Supplied records
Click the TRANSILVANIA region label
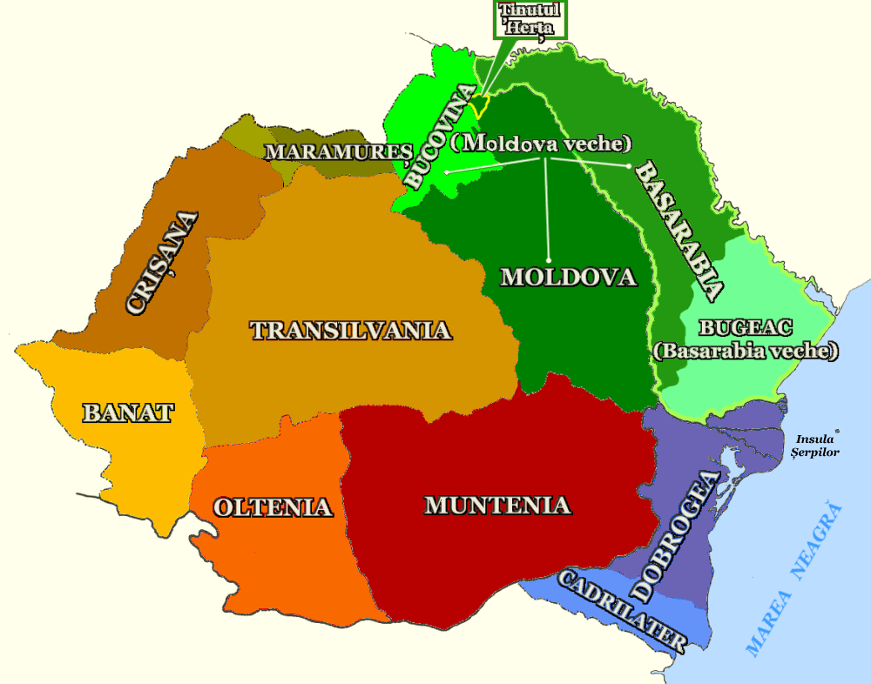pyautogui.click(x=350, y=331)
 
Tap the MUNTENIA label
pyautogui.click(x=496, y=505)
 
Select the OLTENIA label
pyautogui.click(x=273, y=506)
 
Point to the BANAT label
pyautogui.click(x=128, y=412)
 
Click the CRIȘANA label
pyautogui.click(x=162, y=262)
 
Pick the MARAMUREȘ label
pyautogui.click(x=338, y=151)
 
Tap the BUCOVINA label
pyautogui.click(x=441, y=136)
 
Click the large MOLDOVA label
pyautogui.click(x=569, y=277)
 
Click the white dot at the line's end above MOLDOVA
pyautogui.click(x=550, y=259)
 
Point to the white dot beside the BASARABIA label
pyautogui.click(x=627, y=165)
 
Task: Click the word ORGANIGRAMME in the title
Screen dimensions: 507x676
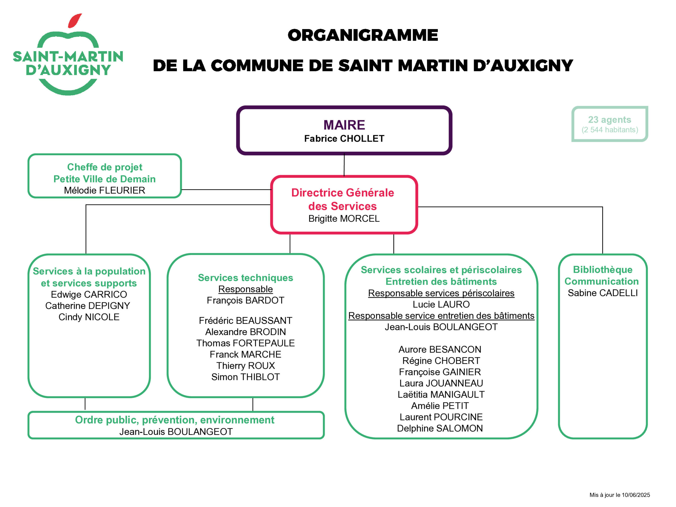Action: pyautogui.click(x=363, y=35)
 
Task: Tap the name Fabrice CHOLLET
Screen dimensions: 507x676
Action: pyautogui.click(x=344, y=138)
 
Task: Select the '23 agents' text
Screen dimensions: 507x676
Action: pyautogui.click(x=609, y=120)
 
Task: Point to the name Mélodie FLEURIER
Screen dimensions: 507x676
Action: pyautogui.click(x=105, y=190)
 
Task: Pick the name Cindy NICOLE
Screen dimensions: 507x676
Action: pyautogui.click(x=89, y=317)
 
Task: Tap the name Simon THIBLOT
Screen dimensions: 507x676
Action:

Your instructions
Turn every line of the records above into a Markdown table with the columns Row and Line. Skip the blank lines and leave the pictures out.

Written solution
| Row | Line |
|---|---|
| 1 | Click the TRANSILVANIA region label |
| 2 | pyautogui.click(x=350, y=331) |
| 3 | Tap the MUNTENIA label |
| 4 | pyautogui.click(x=496, y=505) |
| 5 | Select the OLTENIA label |
| 6 | pyautogui.click(x=273, y=506) |
| 7 | Point to the BANAT label |
| 8 | pyautogui.click(x=128, y=412) |
| 9 | Click the CRIȘANA label |
| 10 | pyautogui.click(x=162, y=262) |
| 11 | Pick the MARAMUREȘ label |
| 12 | pyautogui.click(x=338, y=151) |
| 13 | Tap the BUCOVINA label |
| 14 | pyautogui.click(x=441, y=136) |
| 15 | Click the large MOLDOVA label |
| 16 | pyautogui.click(x=569, y=277) |
| 17 | Click the white dot at the line's end above MOLDOVA |
| 18 | pyautogui.click(x=550, y=259) |
| 19 | Point to the white dot beside the BASARABIA label |
| 20 | pyautogui.click(x=627, y=165) |
| 21 | Task: Click the word ORGANIGRAMME in the title |
| 22 | Screen dimensions: 507x676 |
| 23 | Action: pyautogui.click(x=363, y=35) |
| 24 | Task: Tap the name Fabrice CHOLLET |
| 25 | Screen dimensions: 507x676 |
| 26 | Action: pyautogui.click(x=344, y=138) |
| 27 | Task: Select the '23 agents' text |
| 28 | Screen dimensions: 507x676 |
| 29 | Action: pyautogui.click(x=609, y=120) |
| 30 | Task: Point to the name Mélodie FLEURIER |
| 31 | Screen dimensions: 507x676 |
| 32 | Action: pyautogui.click(x=105, y=190) |
| 33 | Task: Pick the name Cindy NICOLE |
| 34 | Screen dimensions: 507x676 |
| 35 | Action: pyautogui.click(x=89, y=317) |
| 36 | Task: Tap the name Simon THIBLOT |
| 37 | Screen dimensions: 507x676 |
| 38 | Action: |